NextBio and Intel inked a collaboration aimed at advancing the use of Big Data technologies in genomics, including optimizing and stabilizing the Hadoop stack. The two firms will apply the experience gained from NextBio’s use of Big Data applications to improve HDFS (Hadoop distributed file system), Hadoop, and HBase. Improvements made by NextBio to the Hadoop stack will be passed on to the open-source community.
Complex data that needs computational-intensive analysis requires not only Big Data open source, but optimized hardware and software management solutions to deliver scale, Intel explains. The collaboration with NextBio will work to deliver these capabilities to the Big Data community and life science industry. “The use of Big Data technologies at NextBio enables researchers and clinicians to mine billions of data points in real time to discover new biomarkers, clinically assess targets and drug profiles, optimally design clinical trials, and interpret patient molecular data,” comments Satnam Alag, Ph.D., the firm’s chief technology officer and vp of engineering.

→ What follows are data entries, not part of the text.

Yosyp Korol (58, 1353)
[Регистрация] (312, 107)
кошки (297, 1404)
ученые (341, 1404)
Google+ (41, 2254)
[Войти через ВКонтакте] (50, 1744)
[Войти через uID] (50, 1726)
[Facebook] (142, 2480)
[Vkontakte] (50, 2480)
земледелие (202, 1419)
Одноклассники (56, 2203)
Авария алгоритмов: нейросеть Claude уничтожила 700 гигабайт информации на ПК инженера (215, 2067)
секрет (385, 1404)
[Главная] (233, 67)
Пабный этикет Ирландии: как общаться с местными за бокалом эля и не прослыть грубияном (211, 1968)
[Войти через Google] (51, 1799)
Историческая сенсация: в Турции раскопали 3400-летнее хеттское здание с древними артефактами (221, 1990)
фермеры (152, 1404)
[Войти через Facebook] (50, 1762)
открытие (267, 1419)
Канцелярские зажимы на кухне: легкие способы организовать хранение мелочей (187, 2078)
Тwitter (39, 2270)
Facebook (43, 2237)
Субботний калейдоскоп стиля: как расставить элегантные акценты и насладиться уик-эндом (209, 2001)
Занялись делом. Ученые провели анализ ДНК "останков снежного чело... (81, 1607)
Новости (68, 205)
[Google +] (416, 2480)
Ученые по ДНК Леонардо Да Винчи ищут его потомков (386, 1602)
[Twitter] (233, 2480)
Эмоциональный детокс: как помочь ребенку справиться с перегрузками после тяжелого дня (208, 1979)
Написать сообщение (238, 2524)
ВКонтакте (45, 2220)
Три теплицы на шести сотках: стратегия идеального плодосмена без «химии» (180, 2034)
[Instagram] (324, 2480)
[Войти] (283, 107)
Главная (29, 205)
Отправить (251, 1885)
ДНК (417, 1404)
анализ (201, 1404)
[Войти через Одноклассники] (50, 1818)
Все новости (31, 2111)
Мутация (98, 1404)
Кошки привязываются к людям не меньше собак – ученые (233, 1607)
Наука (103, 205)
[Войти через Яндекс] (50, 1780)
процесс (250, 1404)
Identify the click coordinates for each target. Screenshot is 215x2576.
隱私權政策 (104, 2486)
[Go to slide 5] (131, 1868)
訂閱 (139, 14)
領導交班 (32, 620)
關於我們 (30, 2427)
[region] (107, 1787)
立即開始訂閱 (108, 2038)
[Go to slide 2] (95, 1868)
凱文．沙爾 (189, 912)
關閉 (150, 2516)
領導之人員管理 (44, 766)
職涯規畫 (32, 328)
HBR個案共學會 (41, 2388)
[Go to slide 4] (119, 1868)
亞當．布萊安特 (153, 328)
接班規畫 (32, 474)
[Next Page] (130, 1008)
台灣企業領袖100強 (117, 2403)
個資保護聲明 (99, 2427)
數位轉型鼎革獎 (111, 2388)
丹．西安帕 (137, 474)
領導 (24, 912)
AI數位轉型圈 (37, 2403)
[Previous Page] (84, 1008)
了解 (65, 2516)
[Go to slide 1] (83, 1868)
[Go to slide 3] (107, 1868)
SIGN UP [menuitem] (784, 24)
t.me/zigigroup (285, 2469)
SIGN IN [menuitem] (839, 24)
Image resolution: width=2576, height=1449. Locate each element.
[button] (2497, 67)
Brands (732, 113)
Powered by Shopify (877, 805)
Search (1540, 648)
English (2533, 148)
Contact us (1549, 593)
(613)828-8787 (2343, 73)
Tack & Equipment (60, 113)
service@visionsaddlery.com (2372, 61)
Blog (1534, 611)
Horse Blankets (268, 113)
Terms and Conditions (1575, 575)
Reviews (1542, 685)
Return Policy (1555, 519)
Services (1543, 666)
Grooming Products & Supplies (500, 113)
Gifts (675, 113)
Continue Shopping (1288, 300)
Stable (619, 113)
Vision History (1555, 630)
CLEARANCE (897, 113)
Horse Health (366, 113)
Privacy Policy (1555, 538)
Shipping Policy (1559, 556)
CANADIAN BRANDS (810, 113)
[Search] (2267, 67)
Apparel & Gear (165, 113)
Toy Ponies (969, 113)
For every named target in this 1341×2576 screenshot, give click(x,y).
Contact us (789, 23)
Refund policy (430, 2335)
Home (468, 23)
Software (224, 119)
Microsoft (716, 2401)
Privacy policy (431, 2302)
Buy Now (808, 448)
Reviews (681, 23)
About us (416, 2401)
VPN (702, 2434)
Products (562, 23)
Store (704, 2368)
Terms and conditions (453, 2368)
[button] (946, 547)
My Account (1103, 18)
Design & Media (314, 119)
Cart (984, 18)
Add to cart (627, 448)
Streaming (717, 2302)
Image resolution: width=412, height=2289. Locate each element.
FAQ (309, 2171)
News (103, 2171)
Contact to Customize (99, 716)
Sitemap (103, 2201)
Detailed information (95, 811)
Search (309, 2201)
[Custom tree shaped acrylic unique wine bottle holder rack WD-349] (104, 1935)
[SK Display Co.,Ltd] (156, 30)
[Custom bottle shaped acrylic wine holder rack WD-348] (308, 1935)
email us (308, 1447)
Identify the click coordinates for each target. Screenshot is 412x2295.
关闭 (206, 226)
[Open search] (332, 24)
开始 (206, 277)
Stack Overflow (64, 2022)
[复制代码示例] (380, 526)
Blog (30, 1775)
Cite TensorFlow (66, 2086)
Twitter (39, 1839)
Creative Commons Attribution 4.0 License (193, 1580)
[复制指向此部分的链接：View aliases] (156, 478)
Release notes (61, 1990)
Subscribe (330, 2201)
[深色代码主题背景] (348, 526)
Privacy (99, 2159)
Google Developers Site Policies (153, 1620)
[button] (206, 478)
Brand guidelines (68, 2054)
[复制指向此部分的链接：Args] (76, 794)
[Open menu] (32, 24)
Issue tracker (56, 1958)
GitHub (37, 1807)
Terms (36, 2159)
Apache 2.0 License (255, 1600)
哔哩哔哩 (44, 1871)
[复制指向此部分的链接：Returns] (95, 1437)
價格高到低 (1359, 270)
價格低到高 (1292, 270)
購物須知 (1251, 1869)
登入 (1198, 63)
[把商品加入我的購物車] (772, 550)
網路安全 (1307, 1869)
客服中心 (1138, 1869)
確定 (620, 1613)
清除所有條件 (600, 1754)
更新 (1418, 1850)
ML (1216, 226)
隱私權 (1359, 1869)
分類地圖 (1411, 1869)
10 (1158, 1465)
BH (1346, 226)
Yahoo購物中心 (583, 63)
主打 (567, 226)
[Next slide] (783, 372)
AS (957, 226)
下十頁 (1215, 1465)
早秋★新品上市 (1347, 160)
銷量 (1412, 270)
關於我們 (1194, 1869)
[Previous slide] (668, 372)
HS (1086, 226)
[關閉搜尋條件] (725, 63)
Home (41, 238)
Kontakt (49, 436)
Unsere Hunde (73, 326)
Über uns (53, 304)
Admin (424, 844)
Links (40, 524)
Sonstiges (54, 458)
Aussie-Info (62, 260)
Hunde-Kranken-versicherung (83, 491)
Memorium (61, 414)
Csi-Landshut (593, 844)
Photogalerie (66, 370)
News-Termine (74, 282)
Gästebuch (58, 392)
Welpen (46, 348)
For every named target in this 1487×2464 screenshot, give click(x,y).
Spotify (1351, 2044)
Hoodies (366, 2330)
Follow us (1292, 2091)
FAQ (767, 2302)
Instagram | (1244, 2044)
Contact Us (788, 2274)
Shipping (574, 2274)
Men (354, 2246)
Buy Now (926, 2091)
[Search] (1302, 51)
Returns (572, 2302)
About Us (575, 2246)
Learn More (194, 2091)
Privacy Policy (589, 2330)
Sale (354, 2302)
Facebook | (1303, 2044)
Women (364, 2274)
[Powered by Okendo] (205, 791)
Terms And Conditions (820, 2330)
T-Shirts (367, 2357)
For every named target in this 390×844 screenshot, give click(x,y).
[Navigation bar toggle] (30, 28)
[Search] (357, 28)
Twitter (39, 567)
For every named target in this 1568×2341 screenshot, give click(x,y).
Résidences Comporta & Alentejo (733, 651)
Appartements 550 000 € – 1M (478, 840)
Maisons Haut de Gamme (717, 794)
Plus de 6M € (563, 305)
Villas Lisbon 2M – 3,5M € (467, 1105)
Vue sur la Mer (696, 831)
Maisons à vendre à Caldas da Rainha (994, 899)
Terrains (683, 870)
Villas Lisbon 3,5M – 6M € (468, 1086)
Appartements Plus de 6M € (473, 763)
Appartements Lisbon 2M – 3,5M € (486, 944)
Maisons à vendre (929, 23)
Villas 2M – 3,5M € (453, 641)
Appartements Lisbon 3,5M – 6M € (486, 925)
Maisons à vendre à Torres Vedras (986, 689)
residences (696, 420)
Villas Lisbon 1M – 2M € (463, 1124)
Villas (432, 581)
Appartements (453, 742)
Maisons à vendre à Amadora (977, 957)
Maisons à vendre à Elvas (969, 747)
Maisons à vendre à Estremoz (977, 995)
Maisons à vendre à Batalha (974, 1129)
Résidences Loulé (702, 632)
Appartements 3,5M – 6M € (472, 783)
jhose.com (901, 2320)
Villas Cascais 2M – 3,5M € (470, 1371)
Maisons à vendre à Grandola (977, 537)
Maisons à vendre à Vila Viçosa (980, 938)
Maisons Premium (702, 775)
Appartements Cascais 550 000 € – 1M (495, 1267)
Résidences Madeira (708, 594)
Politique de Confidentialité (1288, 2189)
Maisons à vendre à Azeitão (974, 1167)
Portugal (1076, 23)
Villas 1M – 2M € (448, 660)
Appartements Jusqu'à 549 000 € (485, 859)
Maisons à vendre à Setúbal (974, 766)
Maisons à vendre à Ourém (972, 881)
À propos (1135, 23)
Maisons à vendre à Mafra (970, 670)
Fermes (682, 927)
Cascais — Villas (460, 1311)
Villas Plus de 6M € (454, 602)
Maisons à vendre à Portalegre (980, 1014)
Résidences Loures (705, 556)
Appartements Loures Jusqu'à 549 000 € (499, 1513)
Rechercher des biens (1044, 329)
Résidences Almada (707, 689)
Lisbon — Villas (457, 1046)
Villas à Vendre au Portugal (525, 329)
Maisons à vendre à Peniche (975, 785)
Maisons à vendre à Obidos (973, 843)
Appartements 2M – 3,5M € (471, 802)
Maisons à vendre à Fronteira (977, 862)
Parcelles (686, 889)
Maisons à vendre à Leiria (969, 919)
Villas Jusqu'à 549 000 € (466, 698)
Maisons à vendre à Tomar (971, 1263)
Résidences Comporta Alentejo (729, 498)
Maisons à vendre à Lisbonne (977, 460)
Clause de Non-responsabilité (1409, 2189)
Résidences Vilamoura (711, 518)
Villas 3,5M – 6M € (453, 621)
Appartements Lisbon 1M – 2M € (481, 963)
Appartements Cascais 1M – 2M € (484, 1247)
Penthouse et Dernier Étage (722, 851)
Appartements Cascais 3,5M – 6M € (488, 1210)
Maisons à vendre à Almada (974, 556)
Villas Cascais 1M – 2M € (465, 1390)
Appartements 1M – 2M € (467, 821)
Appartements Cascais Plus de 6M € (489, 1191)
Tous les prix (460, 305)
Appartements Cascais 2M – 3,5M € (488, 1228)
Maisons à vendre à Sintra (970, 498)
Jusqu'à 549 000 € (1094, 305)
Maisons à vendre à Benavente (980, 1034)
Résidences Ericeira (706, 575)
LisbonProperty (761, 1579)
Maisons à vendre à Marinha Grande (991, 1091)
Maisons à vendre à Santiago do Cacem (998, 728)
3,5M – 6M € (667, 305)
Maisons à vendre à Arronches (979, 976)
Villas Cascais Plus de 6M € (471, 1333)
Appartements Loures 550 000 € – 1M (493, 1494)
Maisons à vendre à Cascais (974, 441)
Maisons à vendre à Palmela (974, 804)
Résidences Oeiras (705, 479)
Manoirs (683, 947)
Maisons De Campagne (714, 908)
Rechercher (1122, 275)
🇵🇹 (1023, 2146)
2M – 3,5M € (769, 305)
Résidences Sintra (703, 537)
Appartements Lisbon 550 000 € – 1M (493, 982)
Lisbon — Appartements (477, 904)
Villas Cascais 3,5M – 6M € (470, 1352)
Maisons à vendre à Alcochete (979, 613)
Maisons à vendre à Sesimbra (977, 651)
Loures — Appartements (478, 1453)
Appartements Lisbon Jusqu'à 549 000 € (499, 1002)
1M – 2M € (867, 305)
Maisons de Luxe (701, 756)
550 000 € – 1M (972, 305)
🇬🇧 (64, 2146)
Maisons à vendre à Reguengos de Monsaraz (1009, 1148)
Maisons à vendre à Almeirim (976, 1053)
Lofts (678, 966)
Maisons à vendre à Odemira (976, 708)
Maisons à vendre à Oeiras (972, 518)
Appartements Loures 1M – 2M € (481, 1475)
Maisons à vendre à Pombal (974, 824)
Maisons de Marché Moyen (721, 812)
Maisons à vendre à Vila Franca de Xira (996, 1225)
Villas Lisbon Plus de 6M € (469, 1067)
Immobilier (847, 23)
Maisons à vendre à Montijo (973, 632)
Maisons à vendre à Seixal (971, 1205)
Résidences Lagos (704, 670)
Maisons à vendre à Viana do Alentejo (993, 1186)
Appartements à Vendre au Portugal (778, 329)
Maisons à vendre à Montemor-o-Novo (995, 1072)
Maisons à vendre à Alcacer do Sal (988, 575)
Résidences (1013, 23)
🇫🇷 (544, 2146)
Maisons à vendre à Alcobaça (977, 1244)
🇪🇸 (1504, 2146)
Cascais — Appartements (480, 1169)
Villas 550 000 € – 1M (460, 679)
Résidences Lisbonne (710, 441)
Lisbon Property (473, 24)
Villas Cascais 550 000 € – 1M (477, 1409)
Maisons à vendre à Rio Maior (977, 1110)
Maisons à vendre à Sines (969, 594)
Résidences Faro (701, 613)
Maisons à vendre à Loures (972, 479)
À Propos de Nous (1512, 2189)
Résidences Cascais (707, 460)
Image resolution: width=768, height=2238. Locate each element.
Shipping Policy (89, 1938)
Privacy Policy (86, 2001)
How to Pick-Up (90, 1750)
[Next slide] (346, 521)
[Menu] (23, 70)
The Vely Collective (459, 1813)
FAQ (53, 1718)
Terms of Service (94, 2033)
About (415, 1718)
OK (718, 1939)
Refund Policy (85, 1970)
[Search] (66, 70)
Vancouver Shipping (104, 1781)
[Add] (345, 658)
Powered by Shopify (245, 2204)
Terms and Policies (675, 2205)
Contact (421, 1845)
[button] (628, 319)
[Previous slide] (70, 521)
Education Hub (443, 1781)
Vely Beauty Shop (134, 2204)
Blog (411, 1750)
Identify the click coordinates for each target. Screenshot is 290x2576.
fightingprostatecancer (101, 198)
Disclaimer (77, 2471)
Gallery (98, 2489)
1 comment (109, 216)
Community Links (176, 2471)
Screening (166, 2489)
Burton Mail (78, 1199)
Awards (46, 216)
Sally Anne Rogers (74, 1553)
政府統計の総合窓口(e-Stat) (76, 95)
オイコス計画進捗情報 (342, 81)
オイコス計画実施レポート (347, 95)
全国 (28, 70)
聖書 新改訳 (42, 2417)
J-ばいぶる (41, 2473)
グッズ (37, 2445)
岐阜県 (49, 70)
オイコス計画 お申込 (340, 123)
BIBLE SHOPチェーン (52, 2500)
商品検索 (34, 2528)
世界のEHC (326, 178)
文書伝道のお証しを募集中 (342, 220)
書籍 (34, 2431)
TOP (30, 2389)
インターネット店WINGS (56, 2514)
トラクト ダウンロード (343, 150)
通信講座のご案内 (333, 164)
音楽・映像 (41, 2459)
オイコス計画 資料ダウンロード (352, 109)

“NextBio has invested significantly in the use of Big Data technologies to handle the tsunami of genomic data being generated and its expected exponential growth. As we further scale our infrastructure to handle this growing data resource, we are excited to work with Intel to make the Hadoop stack better and give back to the open-source community.”
NextBio has generated a platform for aggregating and interpreting large quantities of genomic and life science data for research and clinical applications. The firm claims this houses the world’s largest repository of curated and correlated public and private genomic data, including data from multiple public repositories of genomic studies and patient molecular profiles, up-to-date reference genomes, and clinical trial results. The disparate data from these resources are systematically processed, curated, and integrated into a cloud-based platform.